Ali Açıl Ağabeyimiz

4 Ocak 1950 tarihinde Ankara’da doğan Ali Açıl, ziraî ekonomi profesörü Dr. Fethi Bey ile Emine Saadet Hanım’ın oğludur. Elif Hanım’la 1978 yılında evlenmiştir. Üçü kız, biri erkek olmak üzere dört evladı vardır. İstanbul Tahtakale’nin tanınmış esnaflarındandır. Hizmet Hareketi’nin mensuplarına uygulanan zulümden sonra da Kanada’ya iltica etmiştir. Ottowa’ya yerleşmiş ve Kanada vatandaşı olmuştur. Kanada pasaportu ile son yolculuğuna çıkmış, İsveç, Polonya, Almanya, Yunanistan ve Fransa’daki dost ve yakınlarını ziyaret ettikten sonra, 18 Ocak 2024 tarihinde, Fransa’dan Kanada’ya giderken uçakta kalb krizi geçirerek vefat etmiştir. 20 Ocak’ta, Ottowa SNMC Camiinde cenaze namazı kılınıp defnedilmiştir.

            1985’ten itibaren Hizmet’i tanıyıp canıyla malıyla içinde bulunmuştur. Vefat haberi duyulunca ruhuna hatimler okunmuş ve dualar gönderilmiş, pek çok yerde de gıyabî cenaze namazı kılınmıştır.

            Ali Açıl’ı insanlar cömertliği ile tanımışlardır. Ali Ulvî Kurucu Ağabeyimizin ifadesiyle o, “Vermiyor, saçıyordu!” Türkiye’deki bol imkânlarını “saçar” gibi tasadduk etmiş, onu Kanada’da ziyaret edenler ise, dar imkânlar içinde olmasına rağmen cömertliklerine şahit olmuşlardır. Ben de hem Türkiye’de hem Kanada’da bu sahavetin şahitlerindenim. Elbette eşi Elif Ablamız ve oğlu Alp kardeşimiz de bu cömertlikte hep yanında idiler.

            Sohbetlere gelmeye başladığı sıralar, İstanbul Yeşildere’deki iş yerine yakın bir yerde Hacı Kemal Erimez Ağabey’le karşılaşır. Hazin hazin ağlayan Ağabeyimize, “Sana bir şey sormayacağım. Yakında iş yerim var. Buyur gel; bir çay içelim.” diye samimi ısrarda bulunur. Sonra beraberce iş yerine giderler. Çay ikramından sonra, Hacı Kemal Ağabey açılır ve der ki: “Hizmetin bir binasının inşaatı için kendime göre bir plan yaptım ve sabahleyin çimento almak için hâli vakti yerinde bir hayır sahibine gittim. Vereceğinden emindim. Fakat bütün izahlarıma rağmen, ‘Yardım edemem!’ dedi. Yıkılmıştım. En büyük ümidim sönmüştü. Ağlayarak çıktım. Yolda ağlayarak yürüyordum. Belki yarım saat yürüdüm ve bir noktada seninle karşılaştık.” Ali Açıl, hüzünle yüzüne bakarak, “Üzülme, binayı ben yaparım!” der. Tabiî dünyalar Hacı Kemal Ağabey’in olur.
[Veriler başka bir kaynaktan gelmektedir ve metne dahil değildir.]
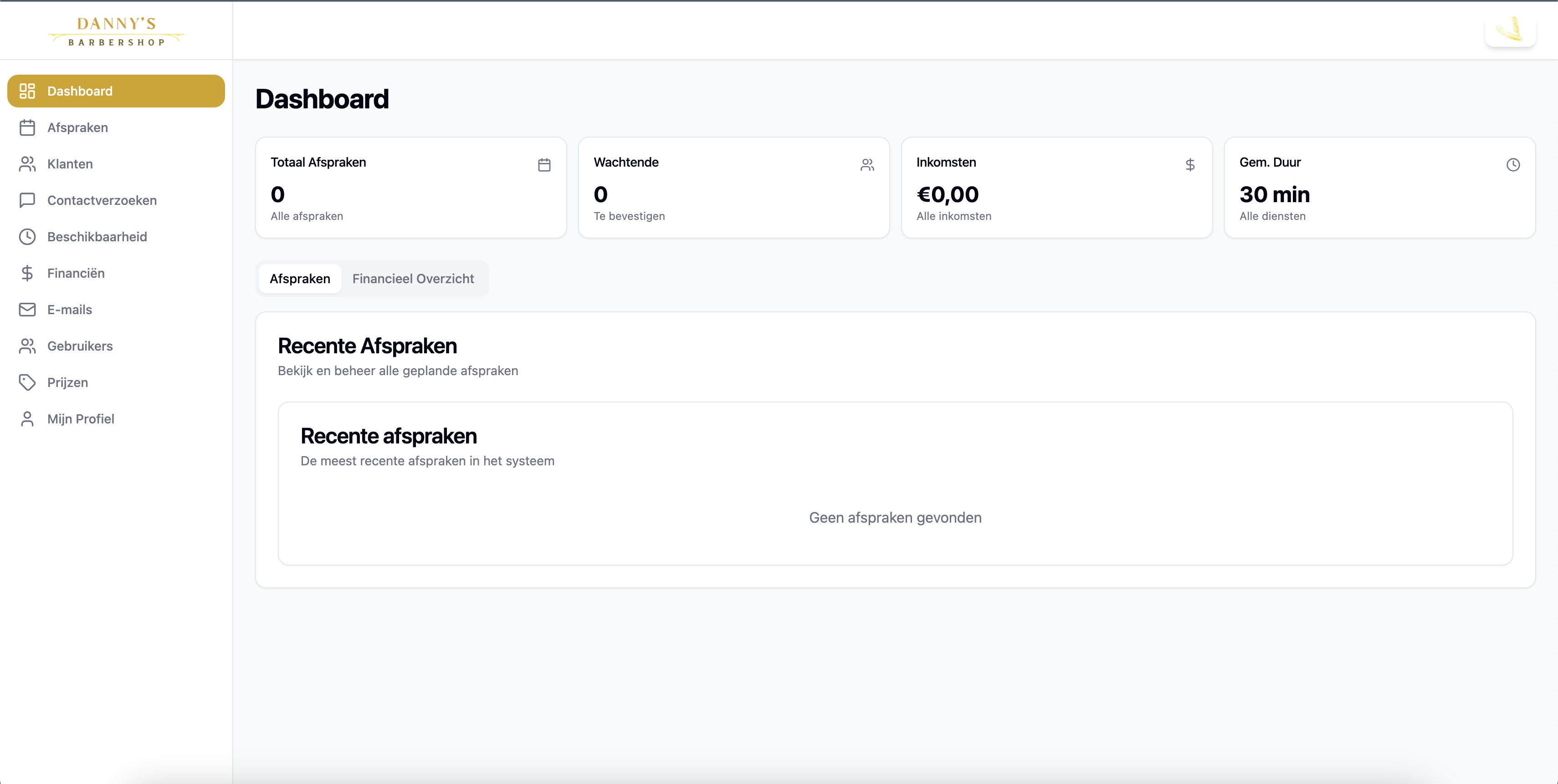Screen dimensions: 1558x784
Task: Click the calendar icon in Totaal Afspraken card
Action: (x=544, y=164)
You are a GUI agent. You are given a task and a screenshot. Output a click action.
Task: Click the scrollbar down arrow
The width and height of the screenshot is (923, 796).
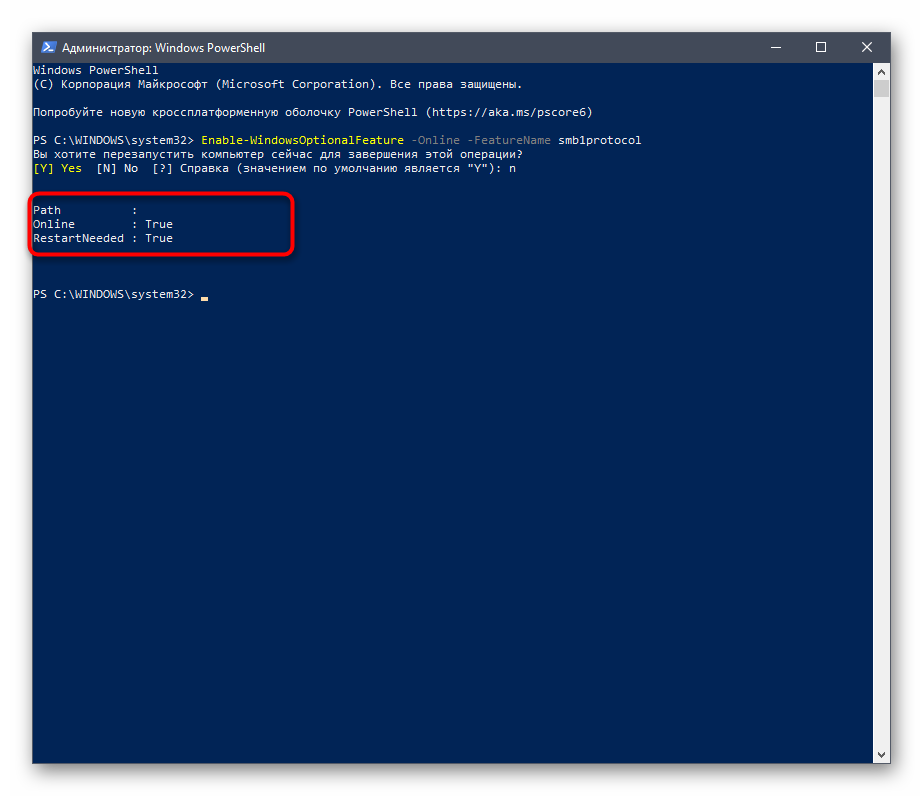(881, 755)

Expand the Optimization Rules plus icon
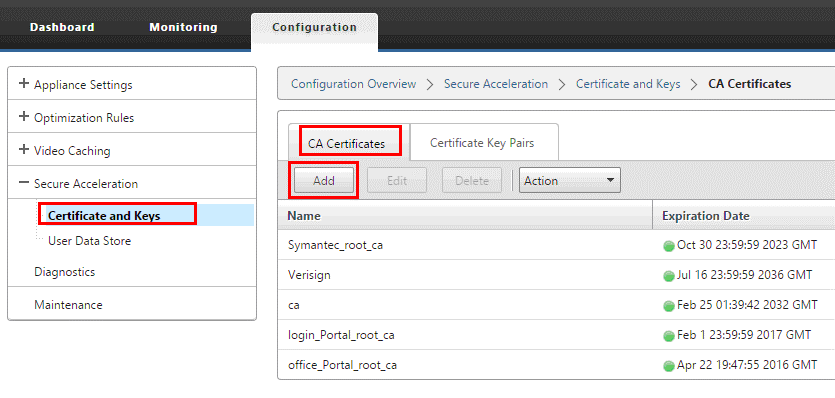pyautogui.click(x=23, y=117)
            Bundan sonra Ali Açıl, Hizmet’in içinde faal bir ağabey olur. Bir himmet toplantısında, büyük bir yükün altına girer. Öbür gün iş yerinde düşünmeye başlar. “Benim şimdiye kadar vaatlerimi yerine getirmediğim olmadı. Ne olursa olsun, 24 saat içinde hepsini yerine getirdim. Ancak bu sene, kış sezonu için aldığım kumaşlar bir türlü müşteri bulmadı. Hepsi de depoda duruyor. Sezon da bitiyor. Ben bu yükün altından nasıl kalkacağım? Allah’ım beni mahcup etme, bana yardım et yâ Rabbi!” diyerek yalvarmaya başlar.